Clairement, car le vivant est apparu sur terre il y a 3,8 milliards d’années alors que l’espèce humaine n’est là que depuis 300 000 ans. Selon le biomimétisme, on peut s’appuyer sur ces 3,8 milliards d’années d’expérience accumulée à prospérer sur Terre, ensemble, à long terme. C’est là où notre civilisation a échoué : prospérer oui, mais sans penser au lendemain. Effondrement ou pas, le vivant est le modèle parfait, quelle que soit son intensité et son rythme. Ce qui est sûr, c’est que ce que nous allons reconstruire devra s’inspirer des grands principes du vivant : ceux que l’on retrouve à travers toutes les espèces et tous les écosystèmes depuis des milliards d’années. Des principes de base que l’on connaît mais qu’on fait semblant d’appliquer. Prenons le principe du zéro déchet.

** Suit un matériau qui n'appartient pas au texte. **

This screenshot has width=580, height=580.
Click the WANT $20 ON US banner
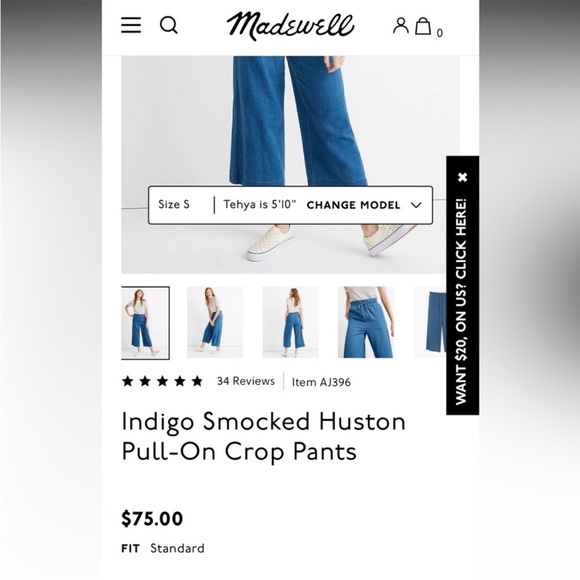pyautogui.click(x=461, y=301)
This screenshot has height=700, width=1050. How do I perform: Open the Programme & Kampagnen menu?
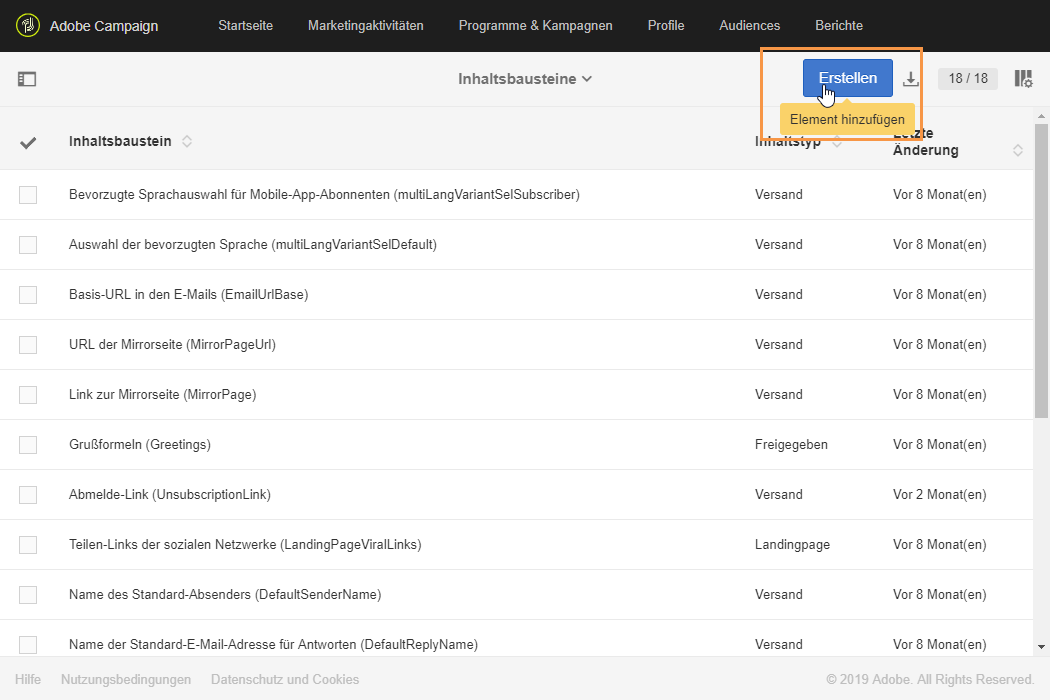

Chez le vivant, chaque déchet devient une ressource pour une autre espèce, donc cela a donné naissance à l’économie circulaire. Mais l’économie circulaire telle qu’elle est actuellement appliquée relève de la vaste blague. Le jour où les ingénieurs prendront cela à bras-le-corps, à chaque innovation, il n’y aura pas de déchet ultime. Si un déchet ultime persiste, il faudra mettre toute l’innovation à la poubelle et remonter sur sa planche à dessin. Personne n’exige cela à l’heure actuelle. Après le zéro déchet, il y a l’utilisation de l’énergie locale, le recours à la coopération, à la diversité, au stock, il y a l’absence de toxicité… Le vivant est une vraie mine d’inspiration.


1 Qui fonctionne grâce aux énergies fossiles, NDLR.
2 Lire à ce sujet notre « Grand entretien » en pages 6-9, NDLR.